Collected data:
━━━━━━━━━━━━━━━━━━━━━━━━━━━━━━

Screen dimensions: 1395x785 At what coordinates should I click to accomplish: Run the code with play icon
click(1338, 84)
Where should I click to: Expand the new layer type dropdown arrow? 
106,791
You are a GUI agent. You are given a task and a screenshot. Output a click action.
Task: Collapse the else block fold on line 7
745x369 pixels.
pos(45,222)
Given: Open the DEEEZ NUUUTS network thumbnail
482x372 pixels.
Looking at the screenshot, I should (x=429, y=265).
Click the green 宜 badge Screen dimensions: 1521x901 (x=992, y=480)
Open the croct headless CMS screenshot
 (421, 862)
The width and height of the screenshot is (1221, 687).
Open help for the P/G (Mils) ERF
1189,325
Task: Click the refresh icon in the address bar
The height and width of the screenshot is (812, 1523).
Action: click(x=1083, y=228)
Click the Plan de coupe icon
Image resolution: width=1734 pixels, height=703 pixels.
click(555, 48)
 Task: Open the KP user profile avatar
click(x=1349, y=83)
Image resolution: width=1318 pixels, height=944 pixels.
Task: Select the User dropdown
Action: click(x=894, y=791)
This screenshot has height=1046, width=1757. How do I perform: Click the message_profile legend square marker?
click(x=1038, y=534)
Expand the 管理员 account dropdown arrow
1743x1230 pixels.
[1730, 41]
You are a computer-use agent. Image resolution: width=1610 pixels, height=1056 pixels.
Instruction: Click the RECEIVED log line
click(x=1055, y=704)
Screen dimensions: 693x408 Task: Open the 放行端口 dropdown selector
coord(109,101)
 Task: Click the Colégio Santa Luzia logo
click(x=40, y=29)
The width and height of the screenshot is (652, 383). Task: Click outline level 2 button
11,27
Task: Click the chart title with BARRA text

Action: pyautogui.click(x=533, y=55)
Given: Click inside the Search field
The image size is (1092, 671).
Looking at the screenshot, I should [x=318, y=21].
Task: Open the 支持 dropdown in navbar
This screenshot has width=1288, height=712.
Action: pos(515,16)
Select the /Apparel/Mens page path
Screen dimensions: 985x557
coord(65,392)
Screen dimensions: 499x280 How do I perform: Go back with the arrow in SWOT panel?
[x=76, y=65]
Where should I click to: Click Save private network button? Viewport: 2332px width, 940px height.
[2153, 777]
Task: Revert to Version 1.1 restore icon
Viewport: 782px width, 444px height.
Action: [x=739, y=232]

━━━━━━━━━━━━━━━━━━━━━━━━━━━━━━

YOUR INSTRUCTIONS –
Every line with "agent" in it should be copied from the entries above.

SOLUTION FOR THIS EXERCISE –
You are a GUI agent. You are given a task and a screenshot. Output a click action.
You are a computer-use agent. Image resolution: width=1610 pixels, height=1056 pixels.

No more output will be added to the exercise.